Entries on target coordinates
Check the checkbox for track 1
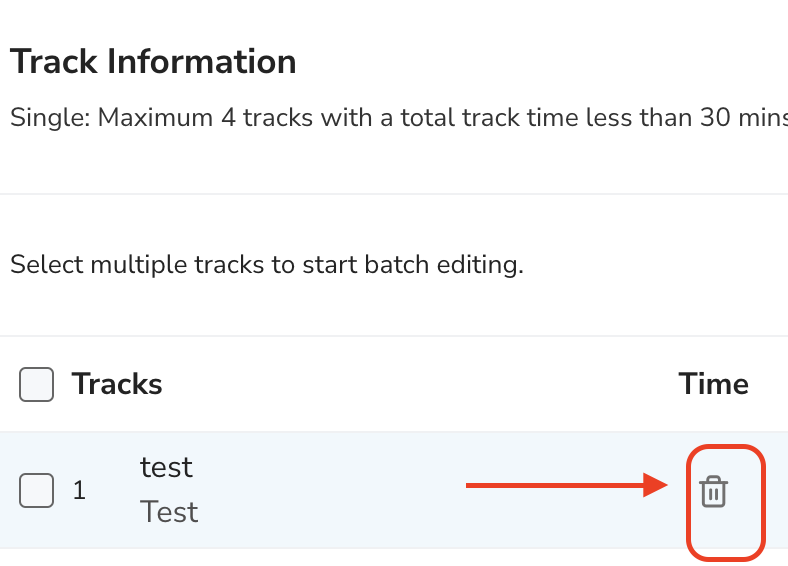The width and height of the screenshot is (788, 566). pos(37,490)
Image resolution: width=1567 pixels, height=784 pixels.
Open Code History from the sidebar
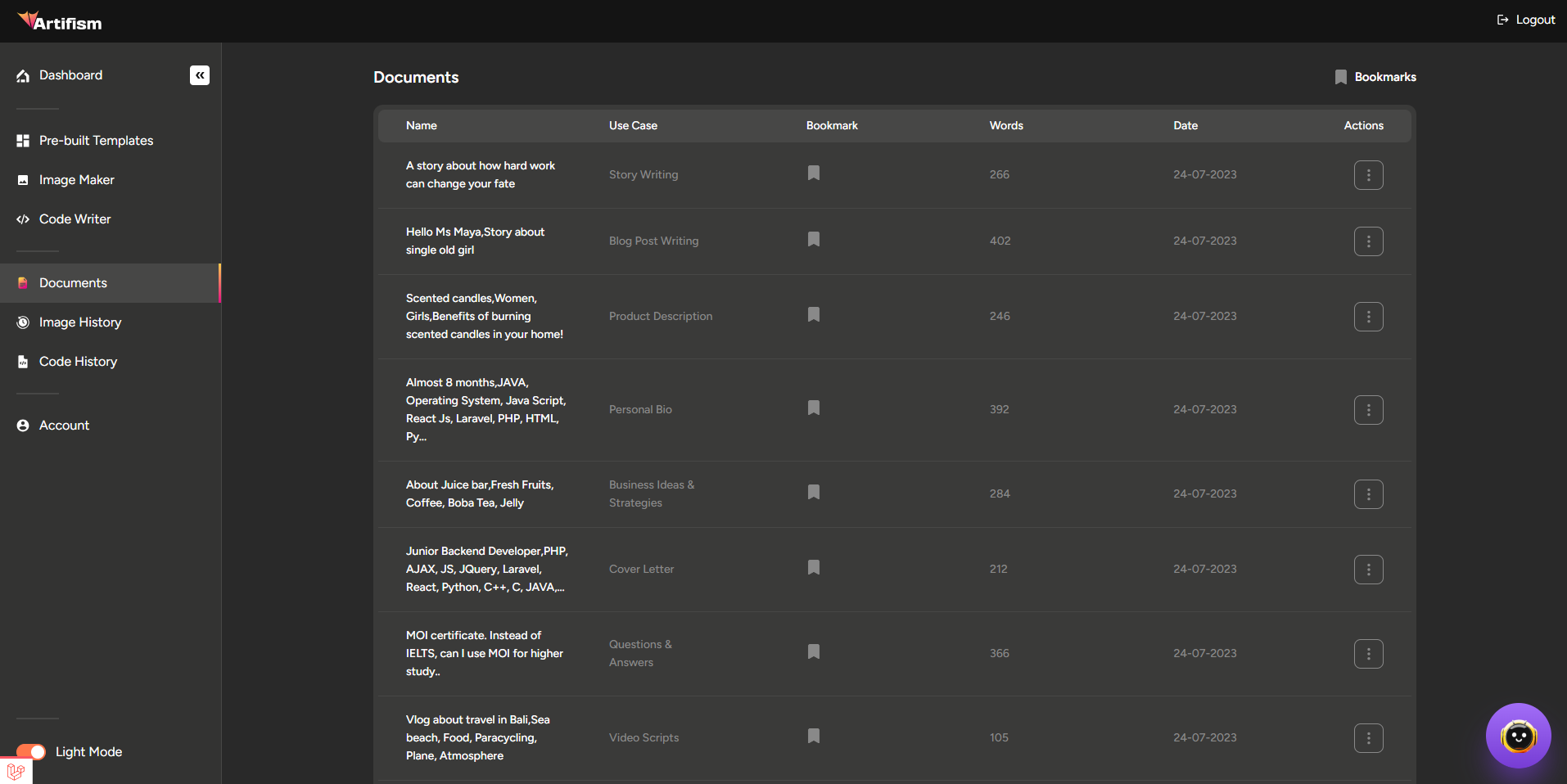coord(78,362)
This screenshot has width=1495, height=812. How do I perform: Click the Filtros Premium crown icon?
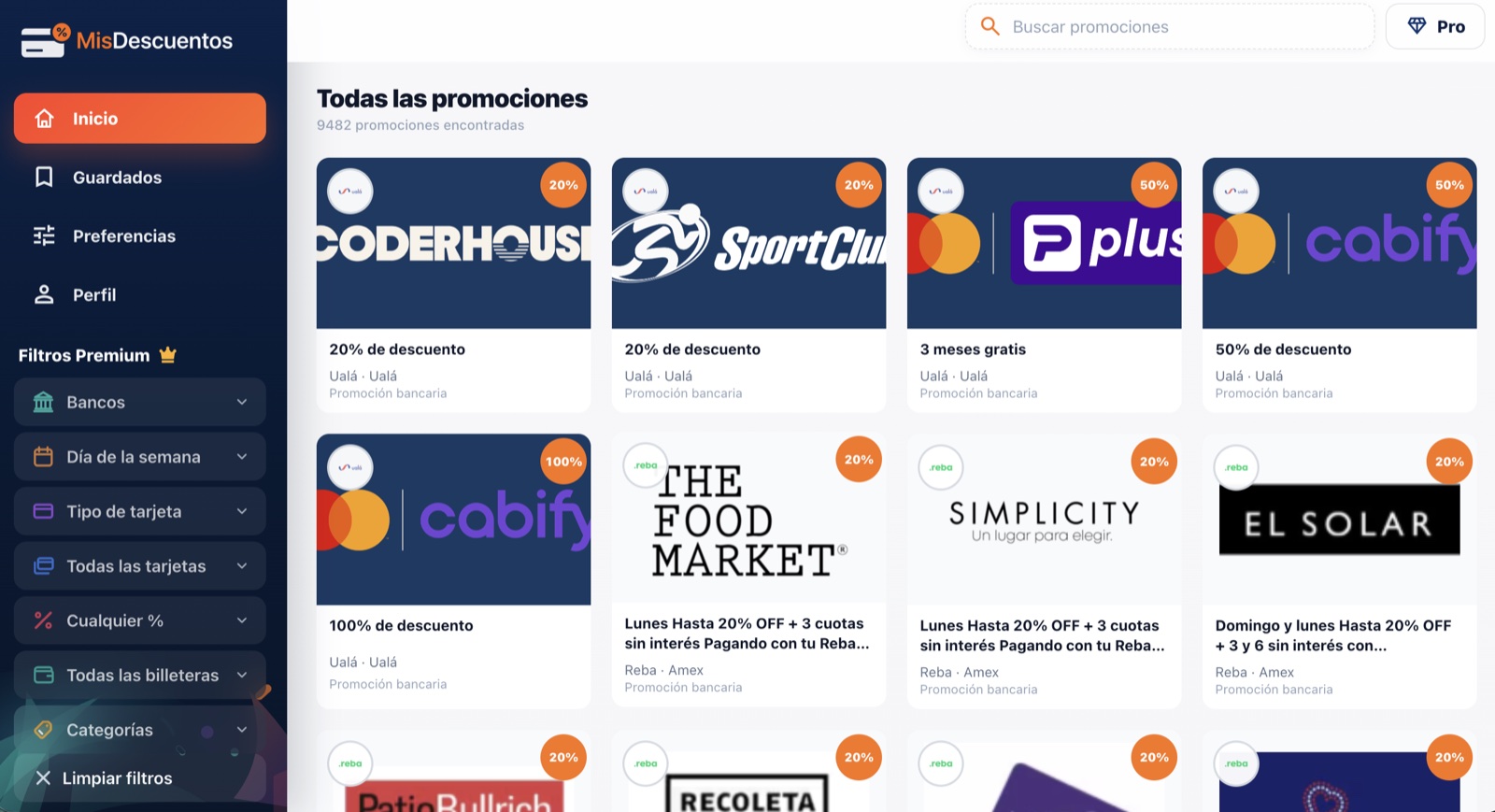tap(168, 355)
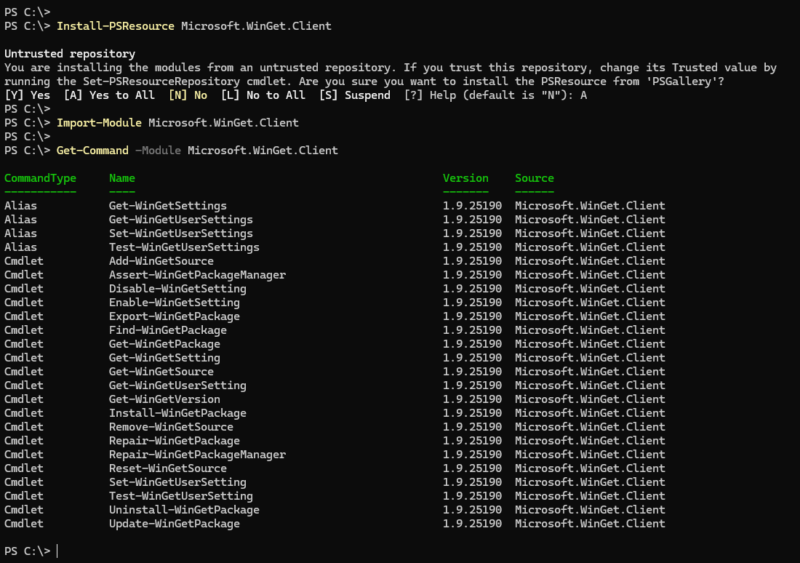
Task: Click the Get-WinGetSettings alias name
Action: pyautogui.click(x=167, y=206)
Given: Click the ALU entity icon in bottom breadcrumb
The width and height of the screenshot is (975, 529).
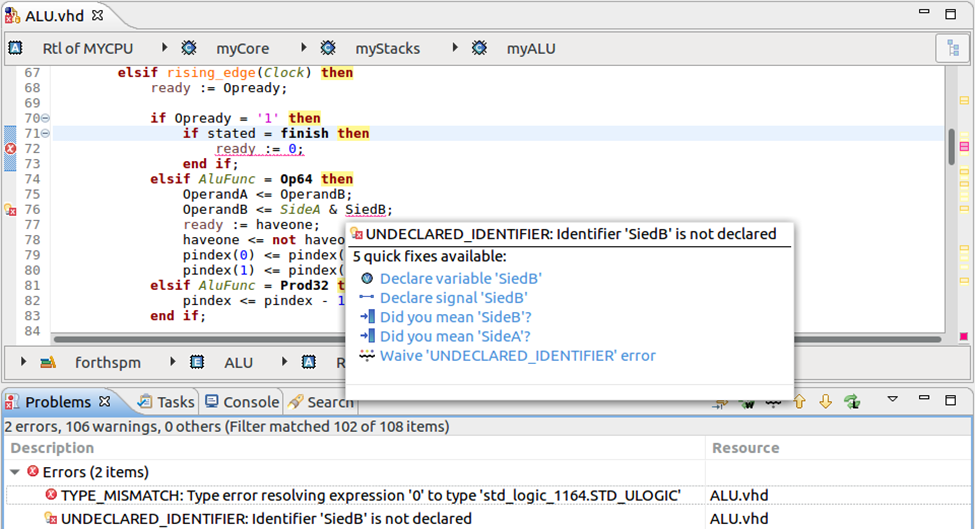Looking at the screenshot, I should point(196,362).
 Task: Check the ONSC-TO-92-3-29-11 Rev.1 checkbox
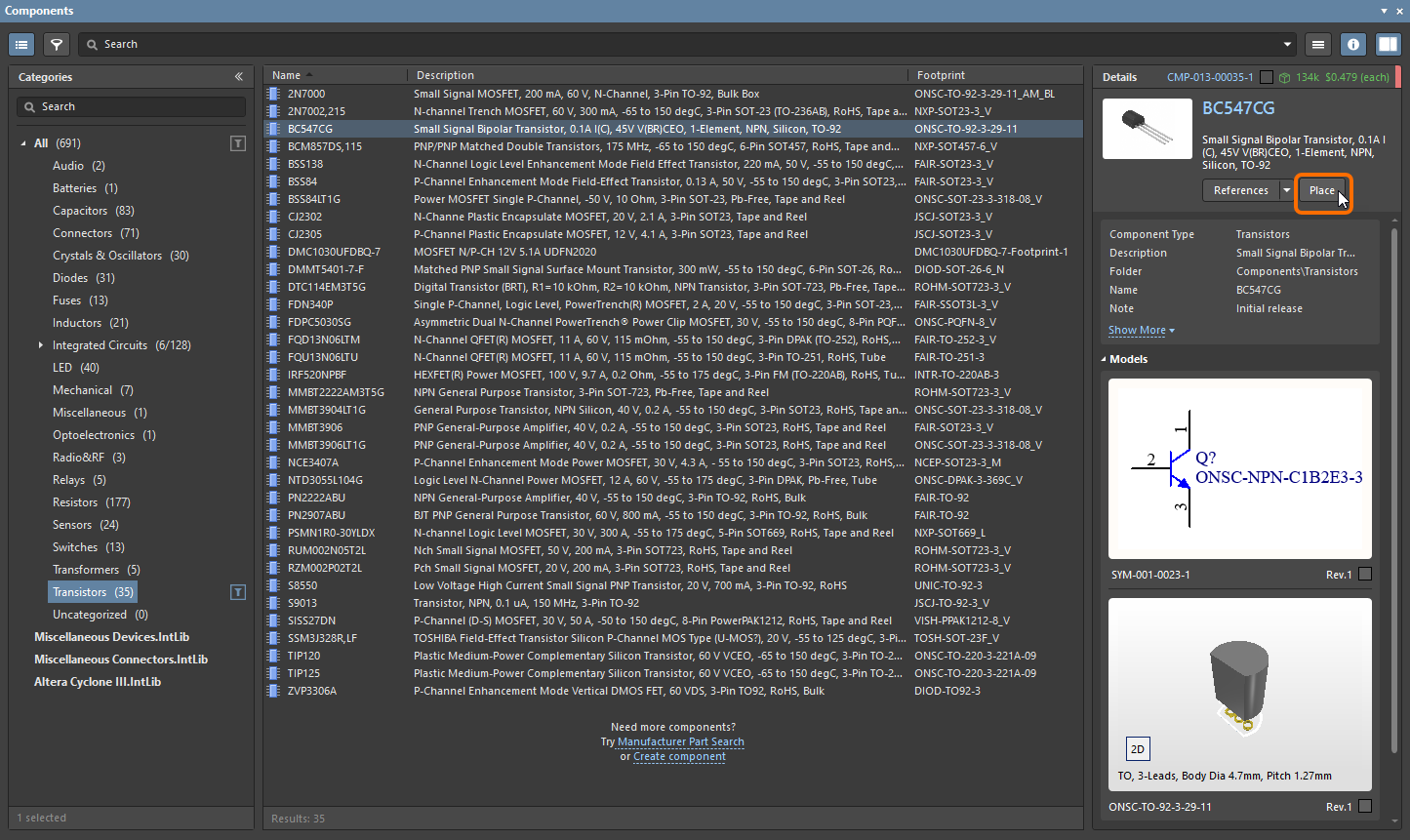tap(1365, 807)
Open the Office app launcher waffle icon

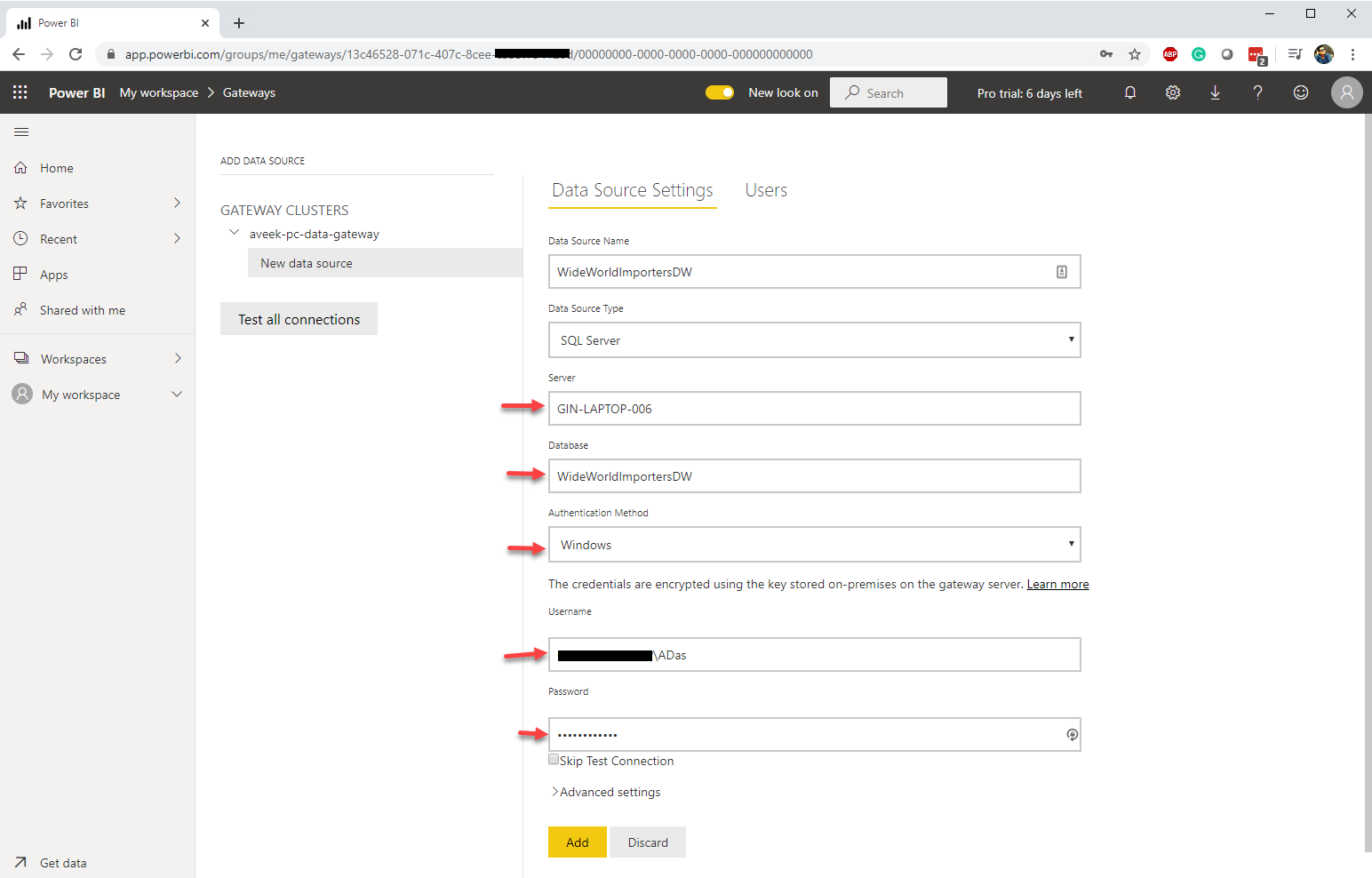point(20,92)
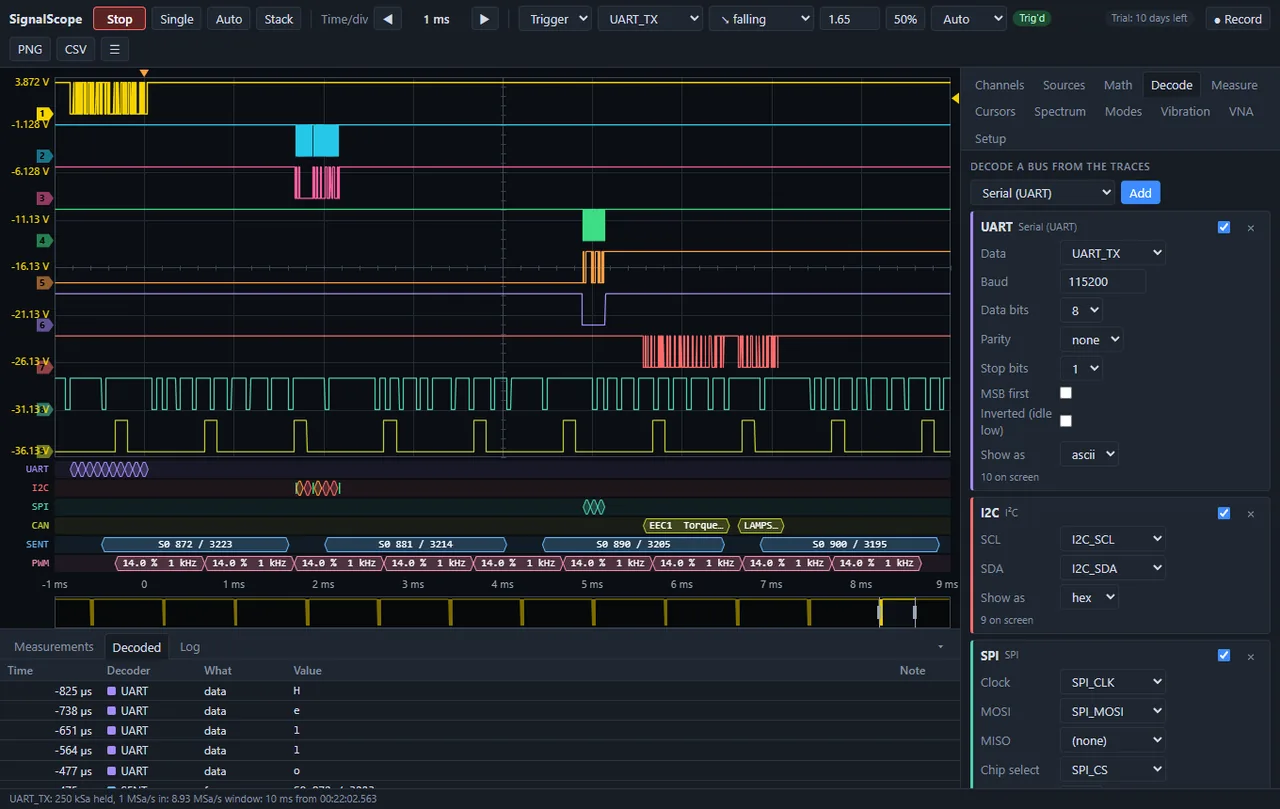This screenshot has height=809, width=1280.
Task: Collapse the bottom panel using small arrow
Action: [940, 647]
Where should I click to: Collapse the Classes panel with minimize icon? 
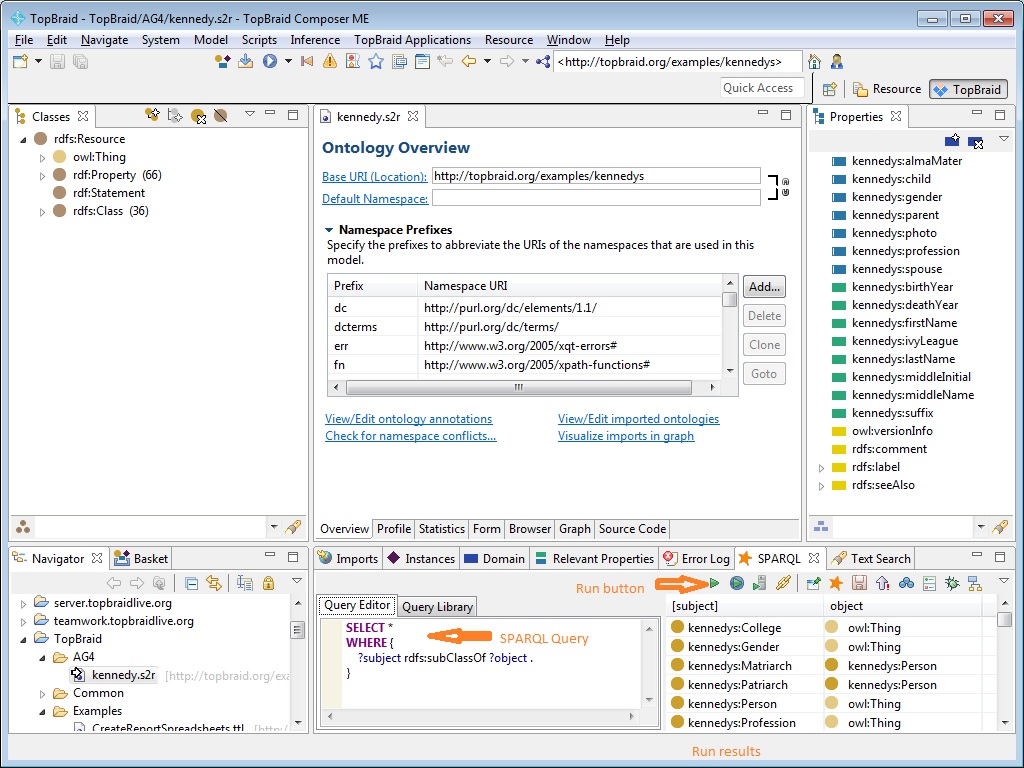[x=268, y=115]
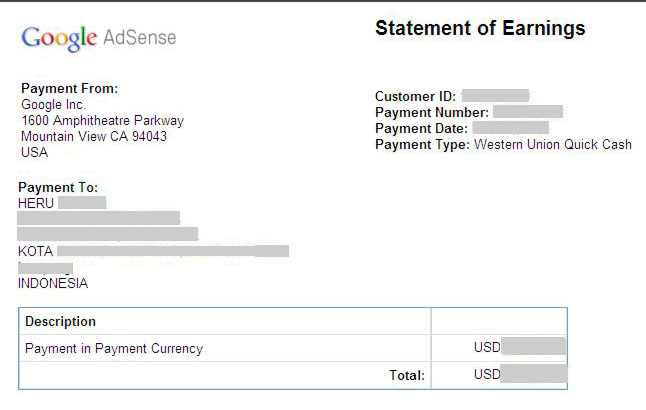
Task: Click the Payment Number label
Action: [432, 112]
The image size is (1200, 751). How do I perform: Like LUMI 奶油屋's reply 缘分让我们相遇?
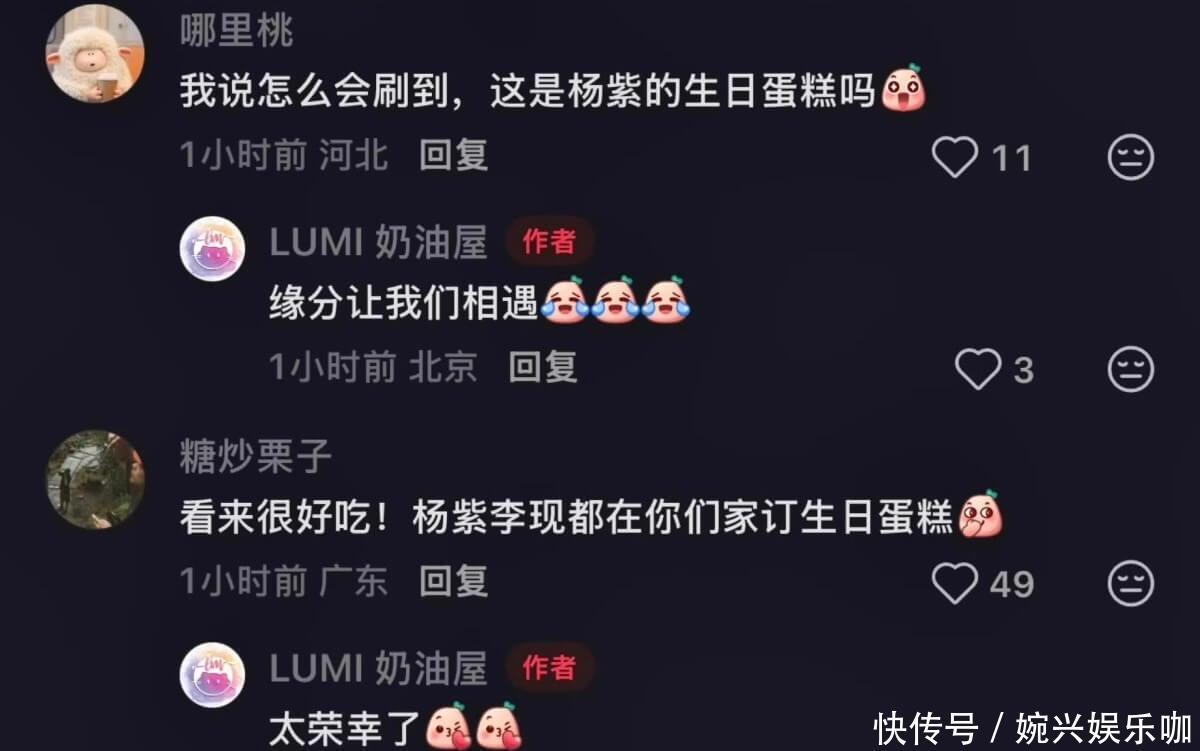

▸ **Written problem**
Please copy the lines above word for word, leaving out the pictures.

▸ **Task output**
Check the checkbox for track 1
The width and height of the screenshot is (788, 566). pos(37,490)
Image resolution: width=1567 pixels, height=784 pixels.
Open Code History from the sidebar
coord(78,362)
This screenshot has width=1495, height=812. How do I perform: Click the Filtros Premium crown icon?
tap(168, 355)
Task: Click the Get-WinGetSettings alias name
Action: pyautogui.click(x=167, y=206)
Given: Click the ALU entity icon in bottom breadcrumb
The width and height of the screenshot is (975, 529).
Looking at the screenshot, I should point(196,362).
 Task: Check the ONSC-TO-92-3-29-11 Rev.1 checkbox
tap(1365, 807)
Open the Office app launcher waffle icon

point(20,92)
This screenshot has height=809, width=1280.
Task: Collapse the bottom panel using small arrow
Action: [940, 647]
Where should I click to: Collapse the Classes panel with minimize icon? 
[x=268, y=115]
Task: Click the Payment Number label
Action: [432, 112]
The image size is (1200, 751). How do I perform: Like LUMI 奶油屋's reply 缘分让我们相遇?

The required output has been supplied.